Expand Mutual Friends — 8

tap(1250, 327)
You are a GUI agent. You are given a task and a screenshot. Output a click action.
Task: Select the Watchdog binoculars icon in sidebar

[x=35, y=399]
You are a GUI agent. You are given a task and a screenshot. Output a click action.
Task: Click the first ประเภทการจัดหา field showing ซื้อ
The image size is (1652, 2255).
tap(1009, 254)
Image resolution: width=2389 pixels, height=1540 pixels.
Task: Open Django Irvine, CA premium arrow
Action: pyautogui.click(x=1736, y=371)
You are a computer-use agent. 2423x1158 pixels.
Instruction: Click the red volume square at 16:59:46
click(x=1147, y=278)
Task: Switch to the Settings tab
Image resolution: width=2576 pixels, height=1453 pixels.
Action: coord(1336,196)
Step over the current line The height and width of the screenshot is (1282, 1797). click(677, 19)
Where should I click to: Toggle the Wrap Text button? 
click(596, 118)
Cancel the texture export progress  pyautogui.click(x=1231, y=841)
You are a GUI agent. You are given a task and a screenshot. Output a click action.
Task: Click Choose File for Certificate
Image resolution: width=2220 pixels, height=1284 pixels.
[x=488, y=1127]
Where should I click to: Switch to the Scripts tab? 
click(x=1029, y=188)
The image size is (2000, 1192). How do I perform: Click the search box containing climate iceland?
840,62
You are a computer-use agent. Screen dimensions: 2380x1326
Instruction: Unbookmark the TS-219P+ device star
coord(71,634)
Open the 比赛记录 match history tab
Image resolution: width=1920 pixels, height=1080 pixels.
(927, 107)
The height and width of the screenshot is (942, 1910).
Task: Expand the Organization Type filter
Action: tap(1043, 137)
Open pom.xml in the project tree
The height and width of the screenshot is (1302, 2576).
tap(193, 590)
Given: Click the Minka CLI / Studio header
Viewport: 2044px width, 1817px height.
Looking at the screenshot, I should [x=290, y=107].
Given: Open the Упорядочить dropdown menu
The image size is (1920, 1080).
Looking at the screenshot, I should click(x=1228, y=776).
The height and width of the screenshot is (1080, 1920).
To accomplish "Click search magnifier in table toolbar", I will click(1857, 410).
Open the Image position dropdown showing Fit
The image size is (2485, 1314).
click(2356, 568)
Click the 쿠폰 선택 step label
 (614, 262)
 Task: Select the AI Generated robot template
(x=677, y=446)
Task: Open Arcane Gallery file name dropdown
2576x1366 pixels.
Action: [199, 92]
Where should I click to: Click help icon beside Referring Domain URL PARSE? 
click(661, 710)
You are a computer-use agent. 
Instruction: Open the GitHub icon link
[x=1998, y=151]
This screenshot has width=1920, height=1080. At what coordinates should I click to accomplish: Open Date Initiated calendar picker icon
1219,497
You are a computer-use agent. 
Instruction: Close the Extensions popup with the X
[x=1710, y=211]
..........
Task item:
Above this instruction are the records; retype exactly the lines from the one containing "You are a computer-use agent. 2423x1158" up to and including the one containing "You are a computer-use agent. Screen".

Response:
You are a computer-use agent. 2423x1158 pixels.
Instruction: Click the red volume square at 16:59:46
click(x=1147, y=278)
Task: Switch to the Settings tab
Image resolution: width=2576 pixels, height=1453 pixels.
Action: coord(1336,196)
Step over the current line The height and width of the screenshot is (1282, 1797). click(677, 19)
Where should I click to: Toggle the Wrap Text button? 
click(596, 118)
Cancel the texture export progress  pyautogui.click(x=1231, y=841)
You are a GUI agent. You are given a task and a screenshot. Output a click action.
Task: Click Choose File for Certificate
Image resolution: width=2220 pixels, height=1284 pixels.
[x=488, y=1127]
Where should I click to: Switch to the Scripts tab? 
click(x=1029, y=188)
The image size is (2000, 1192). How do I perform: Click the search box containing climate iceland?
840,62
You are a computer-use agent. Screen dimensions: 2380x1326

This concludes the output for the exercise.